SARA EISEN: Stan, do you think this is gonna be a tricky task in normalizing raising interest rates, now that we are starting to really see inflation take hold?
STANLEY FISCHER: Well, I mean, seeing inflation taking hold when, for the first time in how many years, I don't know, but a large number years. We've actually got as high as 2%. I don't see inflation having taken hold. And if-- inflation is gonna average 2%, it'll be above by a few percentage points from time to time. And that'll be manageable--
SARA EISEN: You're not worried about it coming on fast and--
STANLEY FISCHER: I'm not worried about it now. But-- the question is, what decisions are they gonna make when circumstances change? And you've gotta-- you will have a pretty wise group of people there---- assisted by a really very professional-- group of economists.
SARA EISEN: So they have the tools. What if we are turning in the business cycle, and we go into a recession?
STANLEY FISCHER: Well, we've got a little bit of room to cut interest rates.
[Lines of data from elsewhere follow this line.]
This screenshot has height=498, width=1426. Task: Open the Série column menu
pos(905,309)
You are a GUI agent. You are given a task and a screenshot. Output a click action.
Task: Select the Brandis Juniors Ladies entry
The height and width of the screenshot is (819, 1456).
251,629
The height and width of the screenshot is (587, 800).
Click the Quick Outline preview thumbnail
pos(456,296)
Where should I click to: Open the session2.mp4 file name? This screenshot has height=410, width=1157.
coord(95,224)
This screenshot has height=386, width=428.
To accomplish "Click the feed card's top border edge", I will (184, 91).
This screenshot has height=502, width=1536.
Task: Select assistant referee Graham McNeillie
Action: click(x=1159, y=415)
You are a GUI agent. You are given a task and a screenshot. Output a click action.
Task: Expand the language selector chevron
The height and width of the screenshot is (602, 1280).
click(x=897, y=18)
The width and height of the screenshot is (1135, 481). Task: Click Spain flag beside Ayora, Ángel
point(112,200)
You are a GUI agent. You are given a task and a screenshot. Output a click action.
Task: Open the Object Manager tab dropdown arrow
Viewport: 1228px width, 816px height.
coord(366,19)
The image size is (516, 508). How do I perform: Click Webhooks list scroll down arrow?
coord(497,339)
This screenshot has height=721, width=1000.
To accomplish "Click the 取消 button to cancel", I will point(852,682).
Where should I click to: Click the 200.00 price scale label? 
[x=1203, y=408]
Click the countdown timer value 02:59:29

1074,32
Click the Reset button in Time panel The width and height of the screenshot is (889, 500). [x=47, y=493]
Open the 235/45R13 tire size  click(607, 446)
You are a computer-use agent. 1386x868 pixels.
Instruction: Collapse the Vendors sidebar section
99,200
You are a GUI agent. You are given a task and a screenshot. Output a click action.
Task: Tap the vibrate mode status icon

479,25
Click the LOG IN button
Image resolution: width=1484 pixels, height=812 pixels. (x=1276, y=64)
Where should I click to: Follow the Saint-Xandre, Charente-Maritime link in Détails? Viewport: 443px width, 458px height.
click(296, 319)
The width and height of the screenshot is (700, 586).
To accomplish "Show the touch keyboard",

And-- there's QE, which nobody likes, but which works.
SARA EISEN: Well, especially this guy.
RICHARD FISHER: No, I was against QE3. But it was just a judgement. I felt that we wanted to save a few-- our last bullet in our holster, in case we did slip backwards. I didn't think it was necessary at that time. But I lost that argument. And I think wiser heads prevailed. But here's the point, which we're both underscoring. You've established that is a useful tool. And you can revert to it, if you need to. You prefer not to. But they are paring back $360 billion a year in treasuries, $240 billion a year in-- as they get to the full run rate this October-- in mortgage backs. That gives them some room to use the balance sheet, if they have to. You prefer not to.
SARA EISEN: What do you think, Stan, about the idea of fiscal stimulus in the ninth year of an expansion?
STANLEY FISCHER: Well, I--was not opposed to some-- fiscal stimulus. Because I kept worrying about R-star. May I speak about R-star in polite company?
SARA EISEN: Sure.
STANLEY FISCHER: You know, it was-- the real interest rates that people are estimating as being the equilibrium interest rate for the long term, short-- sorry, the short-term interest rate that people are estimating as equilibrium is very close to zero. So in that sense, we don't have a lot of room. On the other hand, the-- term structure typically slopes up. It hasn't lately. But it typically does. And anything that typically happens is very likely to happen again. That's one of the reasons I couldn't really spend days and nights worrying about the Phillips Curve not working. If you say, "Well, if there's a lot of pressure on the demand for labor, the price of labor goes up," that seems to me like about the best economics you can get. Yeah, it's demand and supply. It's true. And it's happening. But it's not happening at any rapid speed yet. And-- they can raise interest rates. And then if we do get into a recession, they can-- cut interest rates and, as I said-- as Richard says, we could go, if we have to, to-- QE.
SARA EISEN: We've seen some volatility in the markets lately--
RICHARD FISHER: That's good.
SARA EISEN: --ever since February. Do you think that that is because of the Fed, or because of President Trump?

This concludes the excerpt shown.